■ **Prompt**: Your reply should consist of the entries, copied exactly and stripped of images.

Stored records:

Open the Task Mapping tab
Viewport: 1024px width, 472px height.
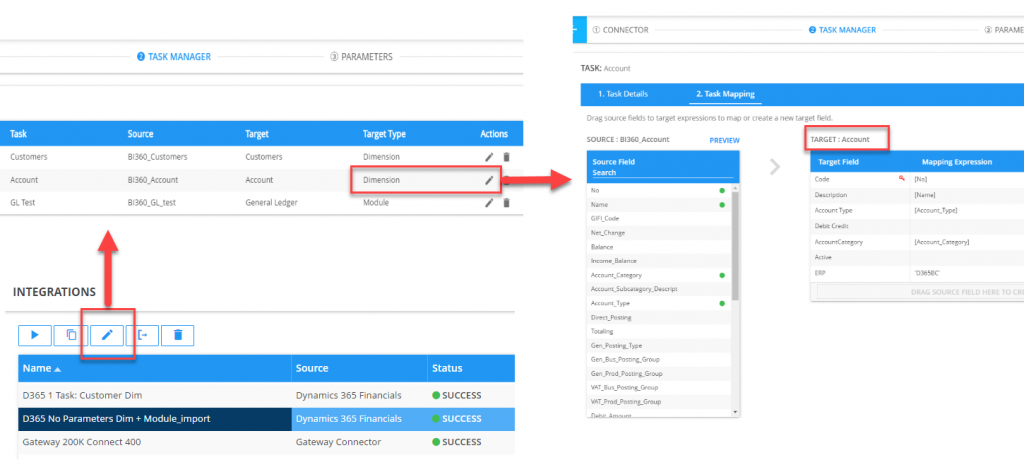725,94
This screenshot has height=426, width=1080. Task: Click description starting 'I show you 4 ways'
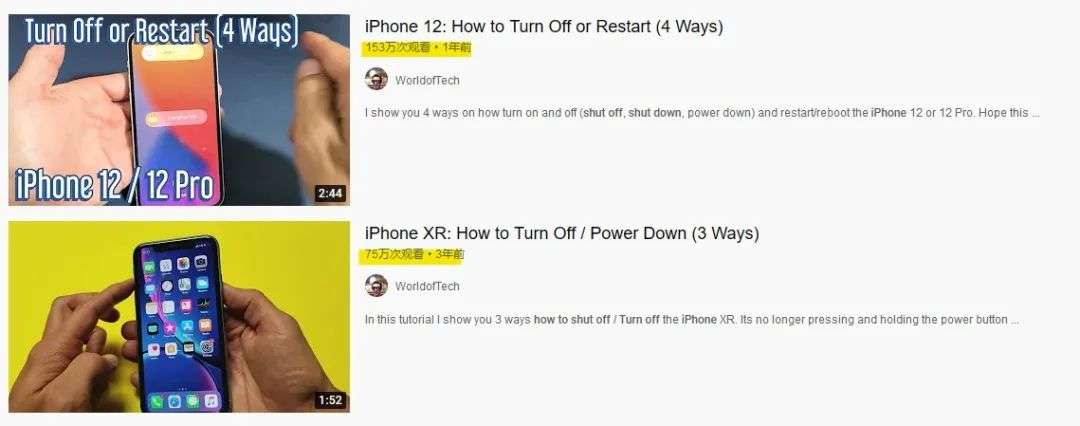[x=701, y=113]
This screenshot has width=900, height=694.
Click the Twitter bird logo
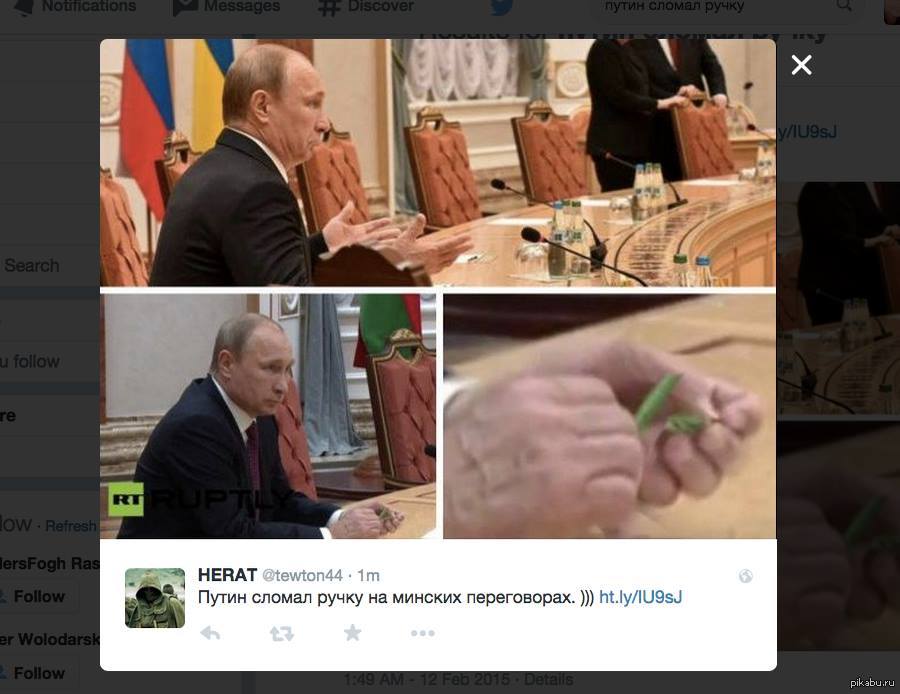(501, 7)
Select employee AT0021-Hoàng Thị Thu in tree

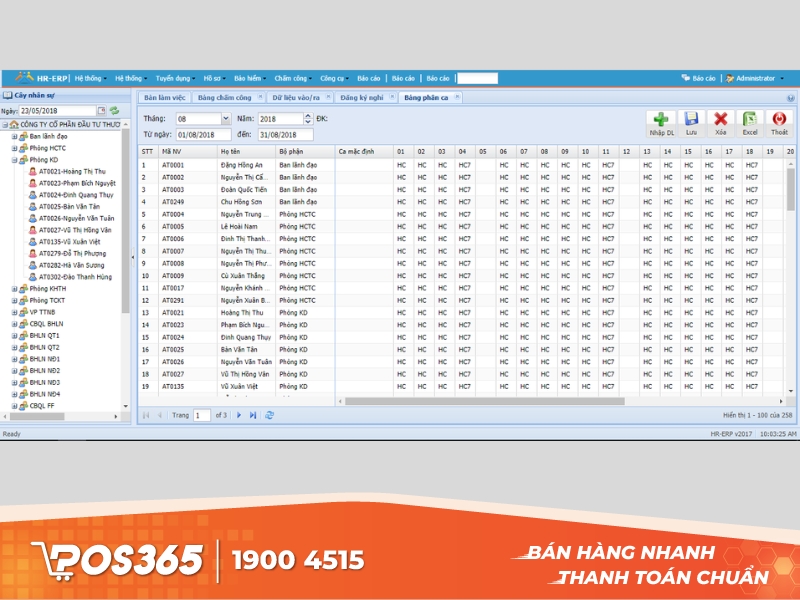click(72, 171)

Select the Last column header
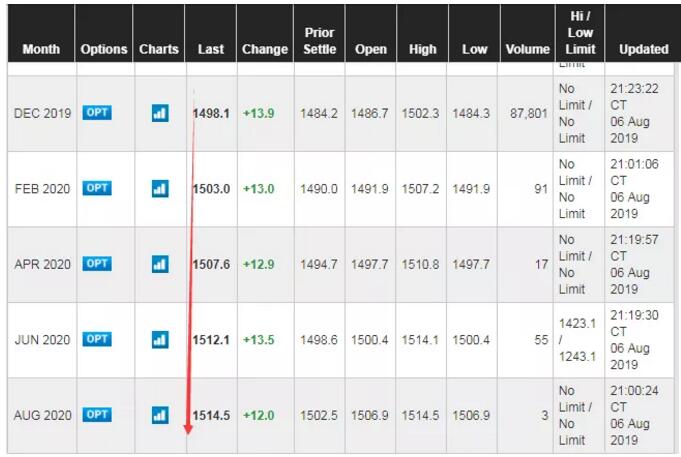click(211, 49)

■ **Expected output**:
Open the Task Mapping tab
Viewport: 1024px width, 472px height.
725,94
This screenshot has height=426, width=1080. Task: Click description starting 'I show you 4 ways'
[x=701, y=113]
This screenshot has width=900, height=694.
Click the Twitter bird logo
(501, 7)
Select employee AT0021-Hoàng Thị Thu in tree

click(72, 171)

Select the Last column header
click(211, 49)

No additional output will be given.